Films on YouTube can have tens of millions of views and launch entire careers, even though the video quality looks like 1969 Moon Landing footage. Speaking of which, the moon landing was one of the most memorable television moments in all of television. Even almost 40 years later, it’s still holds up as about the most emotionally charged footage a camera has every produced. It looked like pure crap: fuzzy, contrasty, poorly lighted (fire the moon as gaffer). But it was the content that kicked all our emotional butts. Since Neil Armstrong took a giant step for television, the media has been repleat with gigantically successful, but terrible-looking, mega-hits.

Remember the “Blair Witch Project?” That film was shot on crappy Hi-8 video and it still grossed tens of millions! Content is king. The TV show COPS has become television juggernaut, using a dash-mounted consumer camera with a plastic lens and no image stabilization. But damn, is it compelling. The examples go on and on. Content is king. Don’t put your house on the auction block just because you need to see your film in its perfect state of flawless resolution.

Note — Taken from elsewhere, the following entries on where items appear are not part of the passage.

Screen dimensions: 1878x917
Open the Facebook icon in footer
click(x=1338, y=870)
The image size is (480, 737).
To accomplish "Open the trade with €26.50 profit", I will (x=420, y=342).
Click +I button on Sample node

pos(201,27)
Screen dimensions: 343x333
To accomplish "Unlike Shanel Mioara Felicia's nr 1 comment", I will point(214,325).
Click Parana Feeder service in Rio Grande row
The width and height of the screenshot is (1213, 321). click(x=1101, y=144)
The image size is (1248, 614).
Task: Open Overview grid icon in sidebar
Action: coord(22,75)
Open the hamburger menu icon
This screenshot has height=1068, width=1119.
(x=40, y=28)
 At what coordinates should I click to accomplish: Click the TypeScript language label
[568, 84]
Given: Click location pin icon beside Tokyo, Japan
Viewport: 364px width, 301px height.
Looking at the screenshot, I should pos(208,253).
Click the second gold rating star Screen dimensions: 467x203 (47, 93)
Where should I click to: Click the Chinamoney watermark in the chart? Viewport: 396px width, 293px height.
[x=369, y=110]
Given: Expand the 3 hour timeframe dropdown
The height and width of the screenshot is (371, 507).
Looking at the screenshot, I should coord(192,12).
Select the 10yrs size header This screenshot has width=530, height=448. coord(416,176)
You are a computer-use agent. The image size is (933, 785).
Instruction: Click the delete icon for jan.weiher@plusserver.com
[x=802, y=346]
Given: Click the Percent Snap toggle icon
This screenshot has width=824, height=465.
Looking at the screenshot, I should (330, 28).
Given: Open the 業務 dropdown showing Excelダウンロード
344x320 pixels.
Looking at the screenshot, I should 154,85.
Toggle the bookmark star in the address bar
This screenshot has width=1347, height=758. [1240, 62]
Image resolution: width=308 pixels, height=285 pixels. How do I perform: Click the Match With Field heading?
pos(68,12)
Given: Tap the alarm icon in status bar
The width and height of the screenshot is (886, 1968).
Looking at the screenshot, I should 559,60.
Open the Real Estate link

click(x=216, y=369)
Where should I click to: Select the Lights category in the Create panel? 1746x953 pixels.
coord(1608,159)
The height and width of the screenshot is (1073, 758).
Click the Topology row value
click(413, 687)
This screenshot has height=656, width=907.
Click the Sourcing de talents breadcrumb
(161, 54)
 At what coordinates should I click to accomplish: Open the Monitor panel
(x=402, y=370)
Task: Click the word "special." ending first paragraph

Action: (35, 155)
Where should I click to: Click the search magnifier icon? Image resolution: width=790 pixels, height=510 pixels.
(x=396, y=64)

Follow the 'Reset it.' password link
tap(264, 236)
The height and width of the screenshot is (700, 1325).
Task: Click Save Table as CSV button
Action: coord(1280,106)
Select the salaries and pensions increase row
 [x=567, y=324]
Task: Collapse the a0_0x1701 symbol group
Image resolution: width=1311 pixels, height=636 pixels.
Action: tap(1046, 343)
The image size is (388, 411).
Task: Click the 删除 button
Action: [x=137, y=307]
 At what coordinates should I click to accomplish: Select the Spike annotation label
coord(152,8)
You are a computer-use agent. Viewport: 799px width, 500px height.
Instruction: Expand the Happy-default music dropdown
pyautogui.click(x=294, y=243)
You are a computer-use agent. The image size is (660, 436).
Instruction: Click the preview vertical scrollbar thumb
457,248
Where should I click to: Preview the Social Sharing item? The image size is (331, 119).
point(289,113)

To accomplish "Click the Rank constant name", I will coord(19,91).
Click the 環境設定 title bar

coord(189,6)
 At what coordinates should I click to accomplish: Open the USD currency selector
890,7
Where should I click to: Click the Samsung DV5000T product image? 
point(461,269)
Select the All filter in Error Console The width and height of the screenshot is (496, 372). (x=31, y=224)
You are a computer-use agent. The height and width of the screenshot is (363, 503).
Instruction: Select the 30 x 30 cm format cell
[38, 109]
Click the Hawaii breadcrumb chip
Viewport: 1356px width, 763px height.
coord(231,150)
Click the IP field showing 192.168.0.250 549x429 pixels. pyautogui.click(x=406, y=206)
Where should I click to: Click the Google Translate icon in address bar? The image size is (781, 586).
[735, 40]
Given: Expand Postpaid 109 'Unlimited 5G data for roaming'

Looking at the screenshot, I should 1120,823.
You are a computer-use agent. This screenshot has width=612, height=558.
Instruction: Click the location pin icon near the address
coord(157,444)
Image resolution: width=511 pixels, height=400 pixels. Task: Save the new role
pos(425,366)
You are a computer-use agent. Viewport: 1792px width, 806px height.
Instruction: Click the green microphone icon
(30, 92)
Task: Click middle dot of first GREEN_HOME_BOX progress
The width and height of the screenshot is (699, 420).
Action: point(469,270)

And if you’re really in love with your film, send the rough cut to a distributor and see if they are completely blown away by your movie. If not, I wouldn’t spend a giant wad on post production. If the distributor’s socks are knocked off, then THEY will gladly pay for more resolution than the filmmaker could every afford on their own. Case in point is the film El Mariachi, which supposedly cost $8,000 until the studio went bonkers for it and threw a million dollars into the sound production in post. Good movies are good movies regardless of the resolution.